Все происходящее с ним в жизни до сих пор было настолько инерционно, настолько независимо от его воли и сознания, что порой казалось: лежи он на диване с раннего детства и ничего не делай, все равно он бы оказался в этом месте в это время в таком состоянии, к которому пришел, перемещаясь в пространстве.
И он это понимал.
Он был думающий человек. Более того, он был просвещенный человек, поскольку всю жизнь читал и размышлял.
Определенным образом на него повлиял и отец. Тот хоть и был пьяницей, но обладал одним удивительным качеством – неистребимой тягой к знаниям.
Любимым развлечением отца было вычитать что-то новое в библиотеке и расспрашивать собутыльников, знают ли они что-то об этом. Конечно, никто ничего не знал. И тогда, выдержав паузу и добившись внимания, он начинал излагать. Это были минуты блаженства и величия, в которых он нуждался, как нуждался в алкоголе и слушателях.
Такими слушателями часто оказывались его жена и сын.
Возможно, некоторые свойства характера являются заразными, но так или иначе, а мальчик унаследовал эту тягу к знаниям и был прекрасно эрудирован.
При всем при этом удивительным было то, что его совершенно не тянуло поступать в высшее учебное заведение или определять свою жизнь в рамках какой-то специальности, которая позволяла бы эти знания использовать.
Его, казалось, вполне устраивает работа инженера на ферме и те простые люди, с которыми ему приходилось общаться. Иными словами, интеллектуальная неустроенность его совершенно не волновала.

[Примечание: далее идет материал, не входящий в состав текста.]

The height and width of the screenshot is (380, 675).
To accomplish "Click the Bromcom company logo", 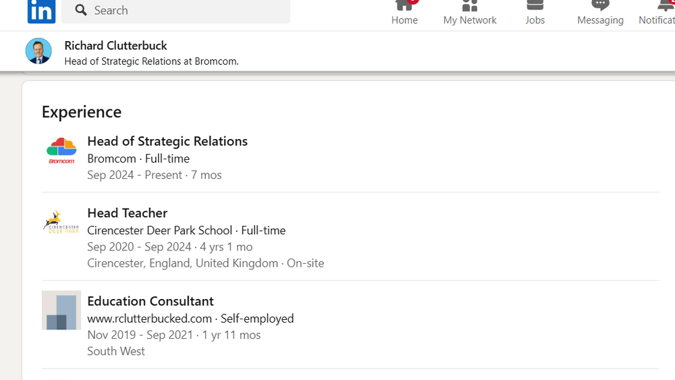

Интересную роль сыграла его жена.
В отличие от других людей, ей приходилось выслушивать его заумные рассуждения по многим вопросам и, поскольку она была женщина простая и приземленная, ее это немного настораживало. Но Клава, как и следовало ожидать, оказалась неробкого десятка. Ее сопротивляемость жизни была крайне высокой. Настолько высокой, что она и калеку выхаживала бы. И верила, что выходит. Сильная женщина.
Так вот, слушая рассуждения мужа о жизни, людях и прочих умностях, она волновалась, понимая, что ее муж немного ненормальный и, возможно, это признаки умственной болезни, с которой придется бороться.